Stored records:
______________________________
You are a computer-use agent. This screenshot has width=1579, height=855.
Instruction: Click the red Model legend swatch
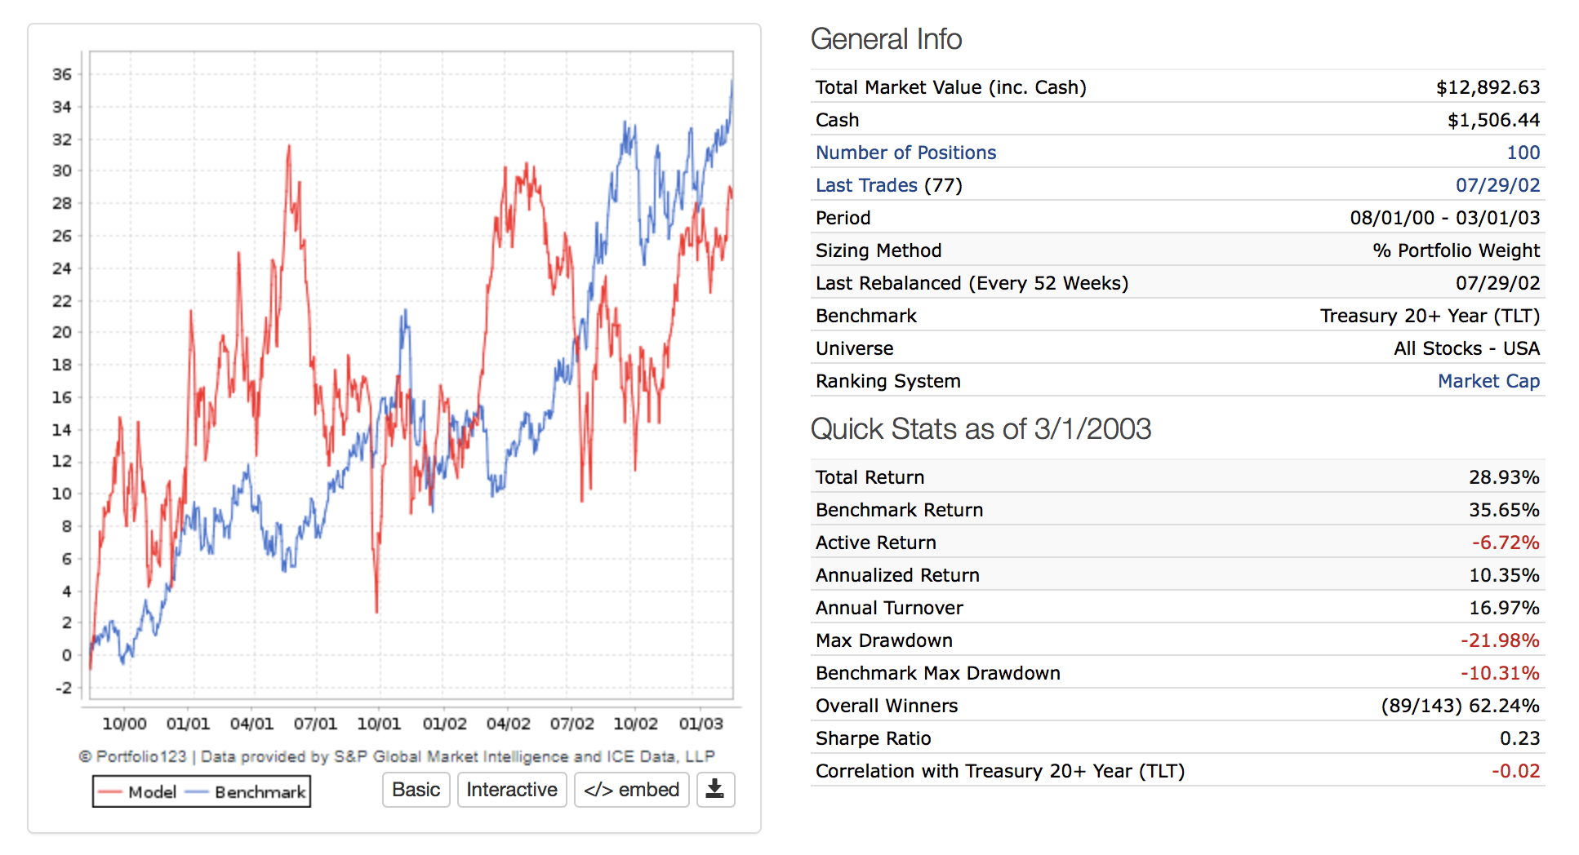pyautogui.click(x=109, y=792)
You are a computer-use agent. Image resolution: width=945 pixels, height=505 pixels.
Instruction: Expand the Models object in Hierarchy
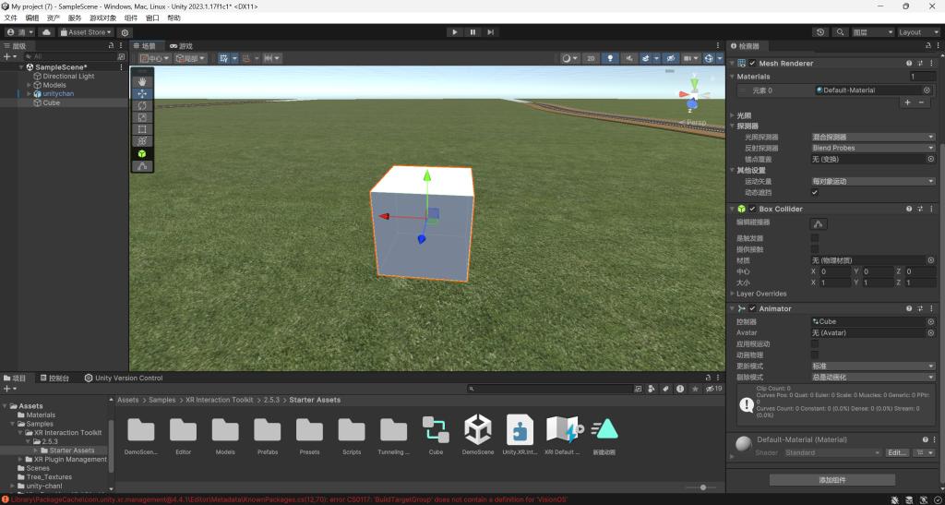(x=29, y=85)
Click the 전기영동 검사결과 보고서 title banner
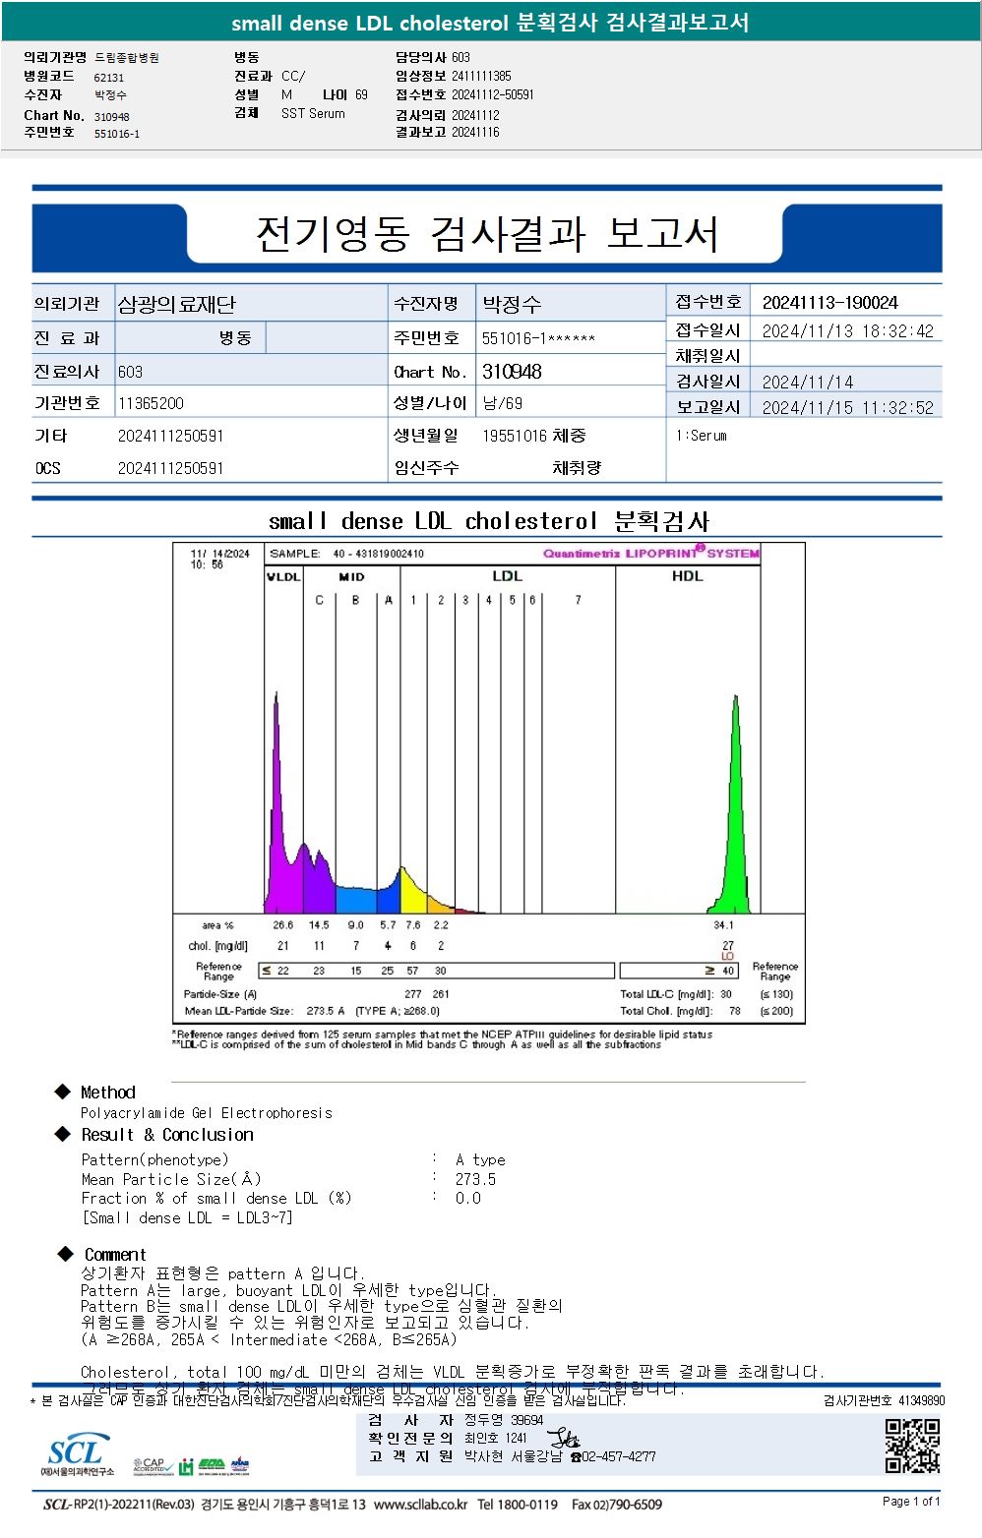Screen dimensions: 982x1538 [487, 234]
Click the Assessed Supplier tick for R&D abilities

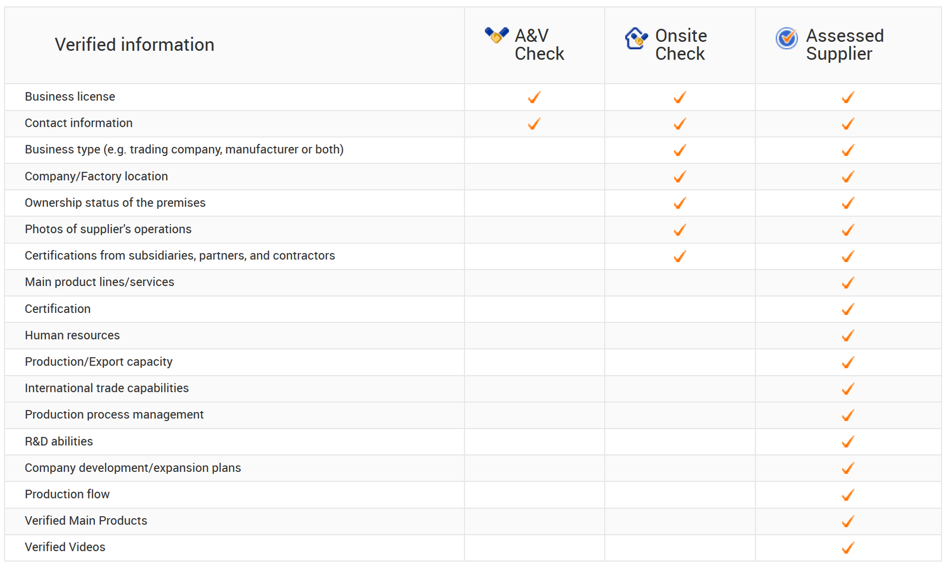[x=848, y=442]
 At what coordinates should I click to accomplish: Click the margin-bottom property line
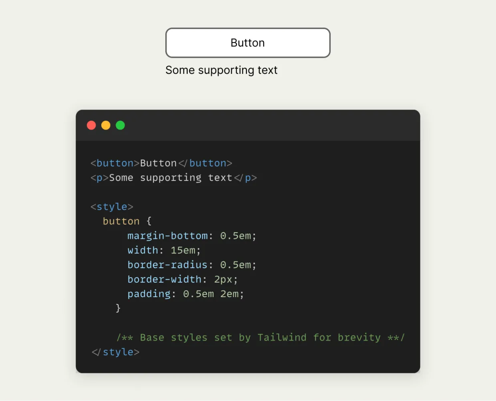tap(192, 236)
______________________________
◆ DIRECTIONS FOR THIS TASK:
Begin at the line containing "Click the Assessed" and transcribe exactly every line through the end of the records, both ends included, leaving the pictures out.

◆ TASK OUTPUT:
Click the Assessed Supplier tick for R&D abilities

[x=848, y=442]
 At what coordinates should I click to accomplish: Click the margin-bottom property line
tap(192, 236)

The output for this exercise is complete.